Neural signatures of reduced serial dependence in anti-NMDAR encephalitis and schizophrenia

Serial dependence, a behavioral phenomenon where information from previous trials biases current trial reports, is pervasive in working memory tasks. There is growing interest in its mechanisms, and recent work has shown that individuals with schizophrenia and anti-NMDA receptor (NMDAR) encephalitis exhibit reduced serial dependence in simple delayed-response tasks. Modeling and experimental evidence suggest that serial dependence stems from the interplay between persistent neural activity and short-term synaptic plasticity in cortical circuits, with neural reactivations in between trials increasing serial dependence. A computational model that implements this hypothesis showed that a reduction in short-term plasticity, potentially due to NMDAR dysfunction, can replicate the observed reduction of serial dependence in patients with anti-NMDAR encephalitis and schizophrenia, compared with healthy subjects. Yet, its neurophysiological predictions remain untested. Here, we used electroencephalography (EEG) to test if these patient groups have reduced neural reactivations, as the model predicts. Our findings confirm the absence of memory reactivations in schizophrenia and anti-NMDAR encephalitis.
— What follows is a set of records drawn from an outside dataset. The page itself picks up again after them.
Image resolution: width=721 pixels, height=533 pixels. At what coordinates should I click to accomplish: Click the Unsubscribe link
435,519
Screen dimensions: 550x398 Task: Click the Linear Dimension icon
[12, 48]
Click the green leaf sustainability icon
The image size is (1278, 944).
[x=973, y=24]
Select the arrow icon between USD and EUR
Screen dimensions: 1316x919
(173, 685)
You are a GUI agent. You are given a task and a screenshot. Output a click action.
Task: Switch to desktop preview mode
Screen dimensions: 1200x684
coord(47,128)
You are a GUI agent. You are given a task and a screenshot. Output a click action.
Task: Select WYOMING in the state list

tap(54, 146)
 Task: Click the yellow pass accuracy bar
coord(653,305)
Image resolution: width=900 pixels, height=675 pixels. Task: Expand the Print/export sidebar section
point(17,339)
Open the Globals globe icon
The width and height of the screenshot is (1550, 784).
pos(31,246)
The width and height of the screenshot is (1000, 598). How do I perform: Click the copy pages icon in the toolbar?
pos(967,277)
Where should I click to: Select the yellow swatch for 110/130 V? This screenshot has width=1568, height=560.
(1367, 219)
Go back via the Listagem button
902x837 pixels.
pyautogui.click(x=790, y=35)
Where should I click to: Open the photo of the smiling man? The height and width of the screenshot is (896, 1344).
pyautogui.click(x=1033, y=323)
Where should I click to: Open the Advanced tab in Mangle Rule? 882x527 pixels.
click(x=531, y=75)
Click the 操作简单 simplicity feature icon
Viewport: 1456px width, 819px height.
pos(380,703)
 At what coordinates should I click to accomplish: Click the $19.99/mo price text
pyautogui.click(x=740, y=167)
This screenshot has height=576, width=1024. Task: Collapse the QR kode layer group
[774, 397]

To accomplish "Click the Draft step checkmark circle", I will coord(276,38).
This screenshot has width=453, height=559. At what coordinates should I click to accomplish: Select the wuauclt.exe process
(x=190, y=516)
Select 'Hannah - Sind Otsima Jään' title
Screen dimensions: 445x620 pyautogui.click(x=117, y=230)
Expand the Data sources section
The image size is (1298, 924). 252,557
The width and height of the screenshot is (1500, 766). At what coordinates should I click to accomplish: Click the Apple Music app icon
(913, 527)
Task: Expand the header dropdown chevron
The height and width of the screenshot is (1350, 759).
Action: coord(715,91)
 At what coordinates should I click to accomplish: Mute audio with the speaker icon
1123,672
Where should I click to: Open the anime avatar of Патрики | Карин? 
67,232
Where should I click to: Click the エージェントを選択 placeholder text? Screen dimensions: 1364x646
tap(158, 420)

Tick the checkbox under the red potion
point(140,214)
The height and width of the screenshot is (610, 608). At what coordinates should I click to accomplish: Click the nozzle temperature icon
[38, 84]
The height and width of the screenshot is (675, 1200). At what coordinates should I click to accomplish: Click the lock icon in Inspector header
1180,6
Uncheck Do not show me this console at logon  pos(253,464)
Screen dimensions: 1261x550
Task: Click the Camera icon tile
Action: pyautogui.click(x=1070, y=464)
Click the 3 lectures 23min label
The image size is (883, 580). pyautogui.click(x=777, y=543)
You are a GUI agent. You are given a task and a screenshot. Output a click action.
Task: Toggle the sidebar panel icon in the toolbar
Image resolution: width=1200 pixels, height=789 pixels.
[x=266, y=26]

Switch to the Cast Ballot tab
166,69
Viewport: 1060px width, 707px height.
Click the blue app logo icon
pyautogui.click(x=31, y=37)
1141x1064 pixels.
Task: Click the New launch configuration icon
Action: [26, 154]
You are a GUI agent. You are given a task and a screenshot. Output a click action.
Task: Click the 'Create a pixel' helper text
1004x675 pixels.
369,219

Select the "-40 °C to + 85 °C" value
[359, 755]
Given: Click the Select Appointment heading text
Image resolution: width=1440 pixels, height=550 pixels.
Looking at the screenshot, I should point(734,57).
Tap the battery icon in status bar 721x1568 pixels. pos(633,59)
We show that this result does not depend on motor-related activity. Further, while memory codes are specifically impaired in these patients, the perceptual component of the code is as robust as in healthy participants. Overall, we report empirical evidence supporting a mechanistic model of serial dependence, which links reduced neural reactivations with diminished serial dependence in neuropsychiatric disorders.